Sa grève du verbe est une lointaine cousine de celle de Jean-Pierre Issenhuth, mort récemment, qui s'interroge souvent dans ses Carnets sur la nécessité de l'écriture, alternant — parfois dans une même page — la tentation d'exister comme écrivain avec le «désir d'être un ver et de disparaître».

Et n'allons pas oublier le Bartleby de Melville, bien sûr, figure ultime et quasi clownesque du scribe récalcitrant. Sa célèbre formule devant toutes les injonctions, «Je préférerais ne pas», brille comme une ampoule nue. Étudié notamment par Blanchot, Deleuze et Agamben, Bartleby symbolise peut-être mieux que personne, dans sa radicalité jusqu'au-boutiste, la fascinante (parce que paradoxale) posture du refus littéraire.

Une affaire de dévalorisation

Avec De Bartleby aux écrivains négatifs, Patrick Tillard, nouvelliste et romancier (Xanadou, L'Instant même, 2006), explore sur le mode savant (le livre est issu d'une thèse de doctorat défendue à l'UQAM en 2008) cette veine en apparence moins fertile de la littérature moderne et contemporaine. Il cherche à compren-dre et à saisir les motivations de ces «écrivains négatifs», maîtres du refus, aquoibonistes de choc («Qu'a pas besoin d'oculiste pour voir la merde du monde», faisait chanter Gainsbourg).

Qu'il s'agisse de Magloire-Saint-Aude, de Fernando Pessoa ou de Paul Nougé, Patrick Tillard examine ainsi la portée du silence de ces victimes consentantes de «l'agraphie».

Et les «taiseux» mis en lumière par Patrick Tillard sont bien entendu tous de véritables écrivains — certainement pas des écrivains ratés. Symptôme d'une époque, l'émergence de ces emmurés vivants de la parole littéraire s'accompagne de la dévalorisation progressive de l'écriture dite littéraire. Désaffection, exil intérieur, fatigue et silence: autant de manières de vivre un «soupçon primordial» à l'égard de la littérature contemporaine, écrit Tillard. Une réaction existentielle, peut-être, face à un phénomène de fond qui réduit de plus en plus l'écrivain à n'être que le «porteur d'une parole bavarde et sans but». Une forme d'immolation, si on veut.

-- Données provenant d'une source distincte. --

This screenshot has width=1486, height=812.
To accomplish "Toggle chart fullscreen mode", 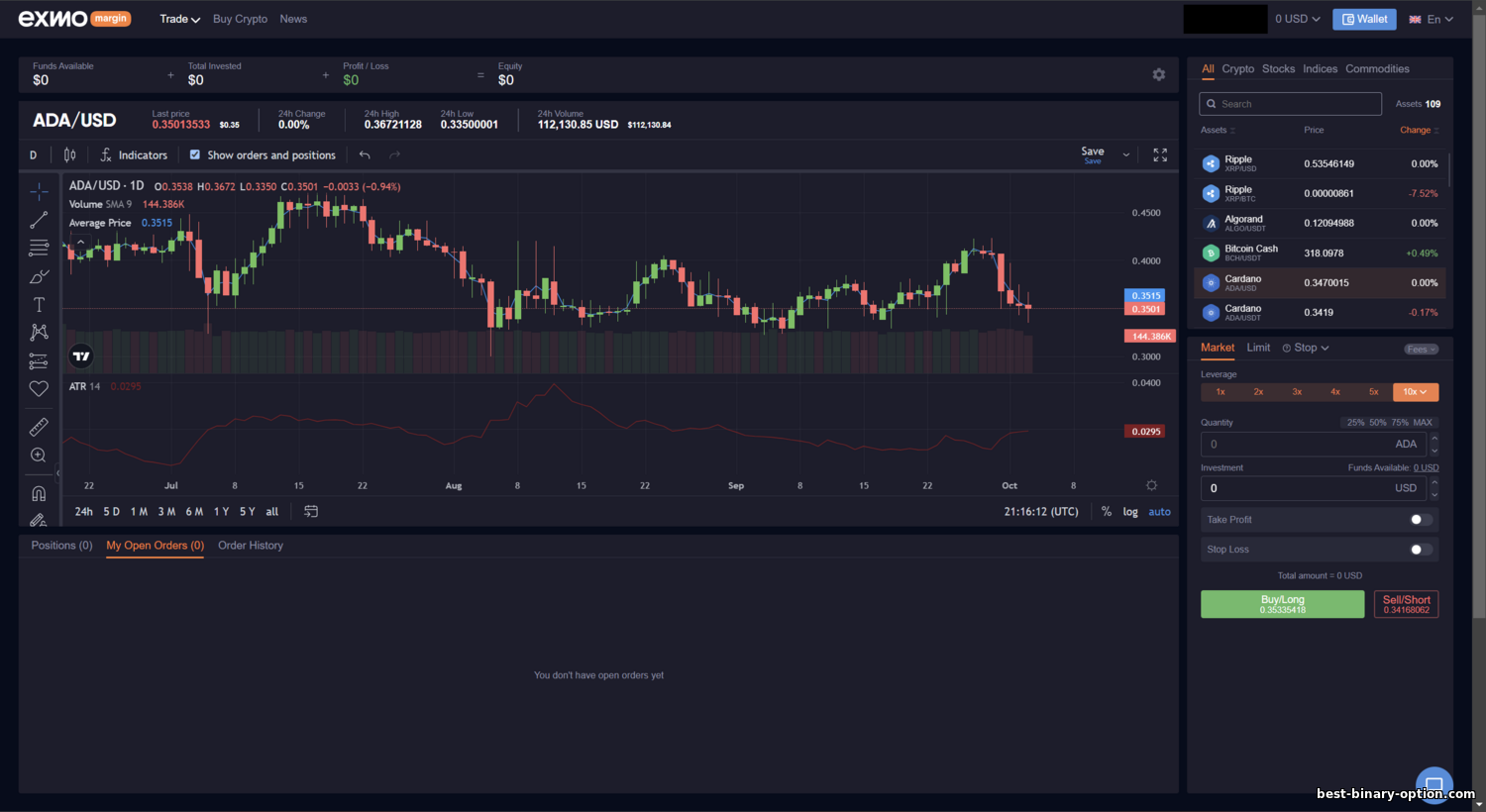I will 1160,154.
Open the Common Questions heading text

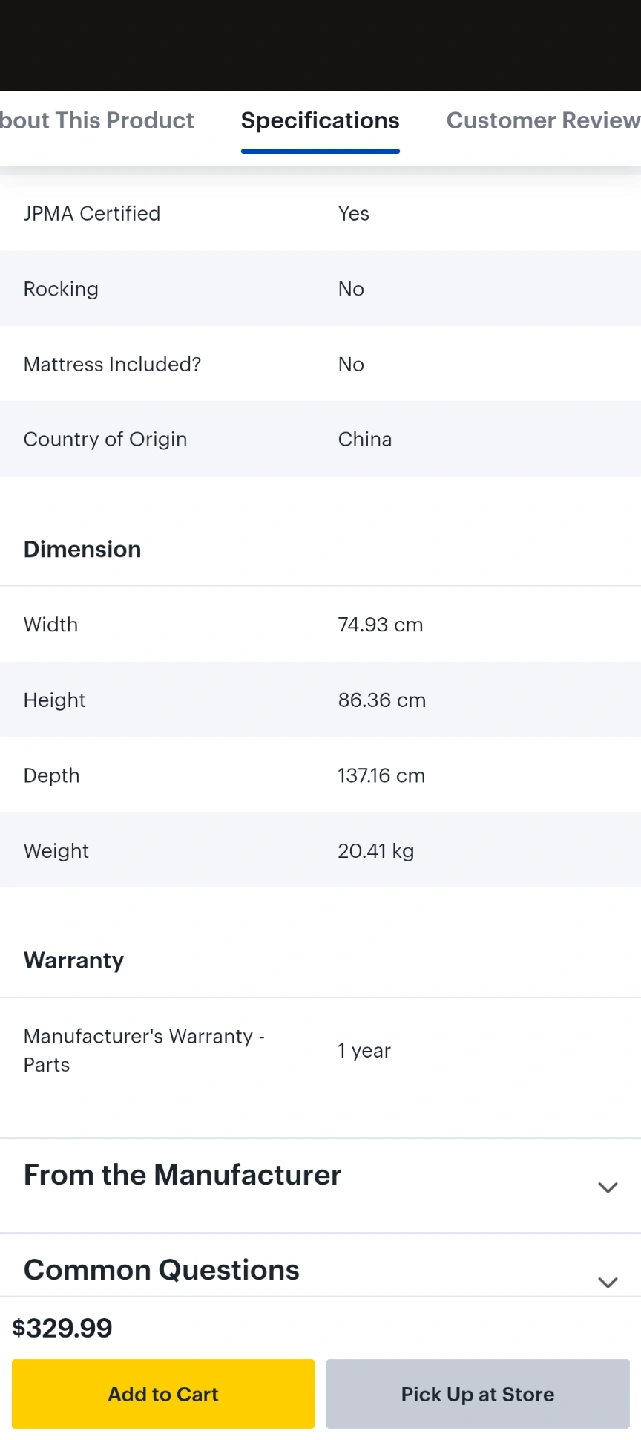point(161,1270)
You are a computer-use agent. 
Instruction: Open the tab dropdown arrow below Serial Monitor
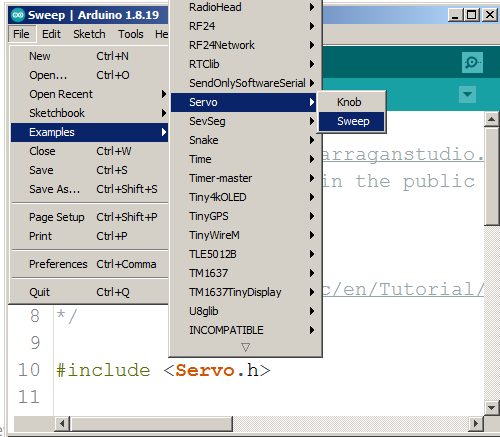[x=467, y=94]
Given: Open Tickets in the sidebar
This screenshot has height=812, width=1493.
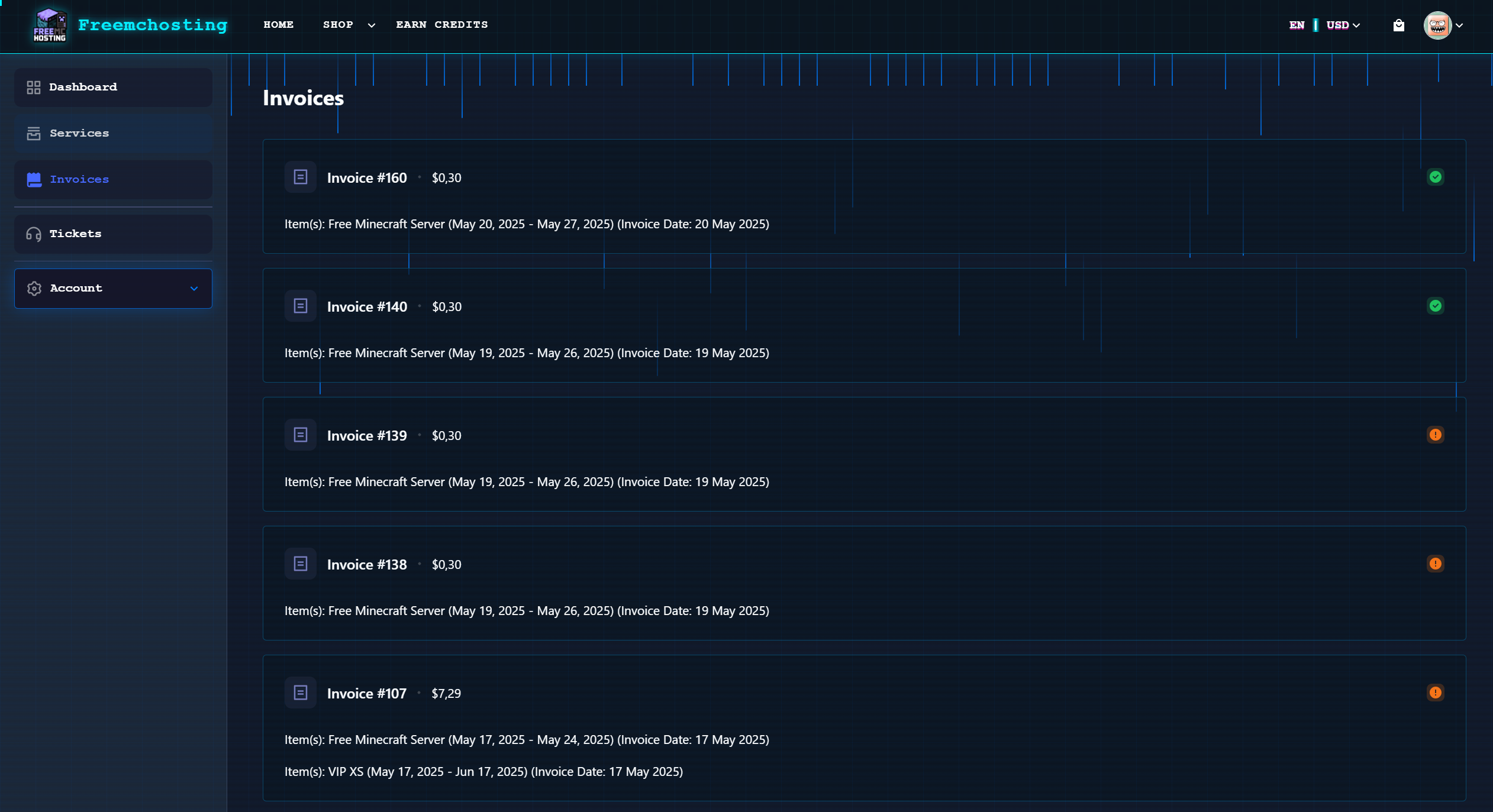Looking at the screenshot, I should tap(113, 234).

Un geste de protestation sacrée.

À la barre de cette enquête, notamment, convoqué par Tillard parmi d'autres témoins-experts: l'auteur de Bartleby et compagnie et de Docteur Pasavento, Enrique Vila-Matas, qui se penche depuis longtemps sur la figure de ces récalcitrants littéraires, dont celle de Robert Walser, sorte de «frère légendaire de Bartleby».

Une fascinante porte d'entrée sur un monde de doutes et de signification. Et un questionnement plus que pertinent sur la valeur de la littérature à notre époque bercée par les gazouillis et les effets pervers du loisir littéraire.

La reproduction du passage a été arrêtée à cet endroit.